What you need to do: Report the count, and only the count, of lines in the records that include the word "agent".

Exercise materials:
----

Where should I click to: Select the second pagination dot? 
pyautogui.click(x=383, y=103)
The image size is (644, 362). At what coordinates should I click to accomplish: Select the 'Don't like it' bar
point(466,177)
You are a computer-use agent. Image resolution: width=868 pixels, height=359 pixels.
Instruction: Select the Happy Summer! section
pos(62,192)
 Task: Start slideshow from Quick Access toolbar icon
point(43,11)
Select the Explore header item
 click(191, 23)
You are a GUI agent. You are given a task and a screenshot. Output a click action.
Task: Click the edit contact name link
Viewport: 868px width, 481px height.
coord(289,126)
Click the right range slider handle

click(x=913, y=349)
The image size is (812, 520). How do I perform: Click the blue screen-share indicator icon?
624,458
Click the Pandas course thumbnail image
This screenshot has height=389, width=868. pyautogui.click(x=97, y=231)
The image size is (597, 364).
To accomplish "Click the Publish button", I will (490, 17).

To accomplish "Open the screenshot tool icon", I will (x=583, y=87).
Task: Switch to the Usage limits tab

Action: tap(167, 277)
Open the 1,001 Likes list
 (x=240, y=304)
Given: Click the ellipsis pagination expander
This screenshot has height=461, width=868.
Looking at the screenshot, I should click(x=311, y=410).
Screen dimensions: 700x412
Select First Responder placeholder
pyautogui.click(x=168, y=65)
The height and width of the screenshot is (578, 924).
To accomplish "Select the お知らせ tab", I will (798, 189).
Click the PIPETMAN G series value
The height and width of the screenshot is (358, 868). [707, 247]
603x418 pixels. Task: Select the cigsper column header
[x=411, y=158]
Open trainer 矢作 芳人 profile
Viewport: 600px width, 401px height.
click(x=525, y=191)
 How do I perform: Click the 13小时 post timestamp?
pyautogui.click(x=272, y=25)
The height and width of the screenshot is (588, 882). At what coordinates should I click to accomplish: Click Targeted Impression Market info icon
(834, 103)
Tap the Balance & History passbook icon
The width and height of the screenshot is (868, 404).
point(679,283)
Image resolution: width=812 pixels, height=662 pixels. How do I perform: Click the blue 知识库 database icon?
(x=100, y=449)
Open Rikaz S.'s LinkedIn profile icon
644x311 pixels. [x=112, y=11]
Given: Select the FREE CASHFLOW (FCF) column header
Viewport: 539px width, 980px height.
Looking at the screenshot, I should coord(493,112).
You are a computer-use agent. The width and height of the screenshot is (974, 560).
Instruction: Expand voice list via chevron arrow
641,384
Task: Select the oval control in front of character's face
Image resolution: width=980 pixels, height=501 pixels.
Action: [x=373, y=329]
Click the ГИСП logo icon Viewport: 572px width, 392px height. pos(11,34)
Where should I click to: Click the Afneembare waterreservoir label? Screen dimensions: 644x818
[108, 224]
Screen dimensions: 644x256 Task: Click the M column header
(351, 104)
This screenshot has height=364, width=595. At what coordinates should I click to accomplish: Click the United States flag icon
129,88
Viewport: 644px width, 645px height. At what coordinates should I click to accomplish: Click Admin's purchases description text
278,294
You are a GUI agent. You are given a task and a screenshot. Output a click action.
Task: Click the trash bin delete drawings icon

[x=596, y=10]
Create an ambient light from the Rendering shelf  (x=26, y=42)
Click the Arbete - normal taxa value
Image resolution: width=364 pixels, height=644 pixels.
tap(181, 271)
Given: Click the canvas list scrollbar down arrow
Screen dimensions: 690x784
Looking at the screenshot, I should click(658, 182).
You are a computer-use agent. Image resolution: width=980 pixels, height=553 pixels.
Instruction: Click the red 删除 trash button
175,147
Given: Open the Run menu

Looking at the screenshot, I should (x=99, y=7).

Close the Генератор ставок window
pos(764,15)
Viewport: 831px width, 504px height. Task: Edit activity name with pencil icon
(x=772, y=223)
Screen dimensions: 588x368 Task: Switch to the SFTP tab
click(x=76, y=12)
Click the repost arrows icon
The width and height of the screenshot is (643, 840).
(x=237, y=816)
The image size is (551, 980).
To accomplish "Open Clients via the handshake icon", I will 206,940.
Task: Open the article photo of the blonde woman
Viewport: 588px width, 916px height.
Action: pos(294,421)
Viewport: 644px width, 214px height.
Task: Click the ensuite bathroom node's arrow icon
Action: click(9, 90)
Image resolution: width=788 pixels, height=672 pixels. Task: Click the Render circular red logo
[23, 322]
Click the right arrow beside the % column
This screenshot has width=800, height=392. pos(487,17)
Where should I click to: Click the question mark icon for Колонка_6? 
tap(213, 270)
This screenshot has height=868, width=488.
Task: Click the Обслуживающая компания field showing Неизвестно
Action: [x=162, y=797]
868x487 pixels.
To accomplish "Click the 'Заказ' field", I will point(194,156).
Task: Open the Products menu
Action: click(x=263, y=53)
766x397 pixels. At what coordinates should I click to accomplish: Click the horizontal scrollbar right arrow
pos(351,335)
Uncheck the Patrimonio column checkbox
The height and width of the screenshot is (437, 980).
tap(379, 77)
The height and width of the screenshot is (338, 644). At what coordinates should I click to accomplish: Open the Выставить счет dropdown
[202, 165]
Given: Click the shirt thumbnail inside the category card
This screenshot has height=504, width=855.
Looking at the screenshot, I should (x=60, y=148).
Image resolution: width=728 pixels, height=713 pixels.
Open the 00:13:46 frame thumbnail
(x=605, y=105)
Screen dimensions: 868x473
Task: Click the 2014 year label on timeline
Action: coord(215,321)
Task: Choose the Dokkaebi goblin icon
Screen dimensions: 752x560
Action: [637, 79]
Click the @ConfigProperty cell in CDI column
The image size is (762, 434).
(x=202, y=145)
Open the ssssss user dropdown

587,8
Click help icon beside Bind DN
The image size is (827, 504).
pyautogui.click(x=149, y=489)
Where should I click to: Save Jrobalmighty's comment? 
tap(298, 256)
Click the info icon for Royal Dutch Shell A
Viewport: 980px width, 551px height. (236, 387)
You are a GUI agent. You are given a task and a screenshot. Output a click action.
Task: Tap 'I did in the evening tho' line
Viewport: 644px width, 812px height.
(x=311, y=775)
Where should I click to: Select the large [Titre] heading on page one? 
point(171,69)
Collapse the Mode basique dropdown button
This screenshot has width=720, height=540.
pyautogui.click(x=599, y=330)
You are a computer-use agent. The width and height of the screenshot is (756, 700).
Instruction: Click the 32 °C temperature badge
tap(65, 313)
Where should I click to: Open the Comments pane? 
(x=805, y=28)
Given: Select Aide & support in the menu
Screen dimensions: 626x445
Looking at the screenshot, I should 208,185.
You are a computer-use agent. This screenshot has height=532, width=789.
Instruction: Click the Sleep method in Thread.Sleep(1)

----

Finished task: 8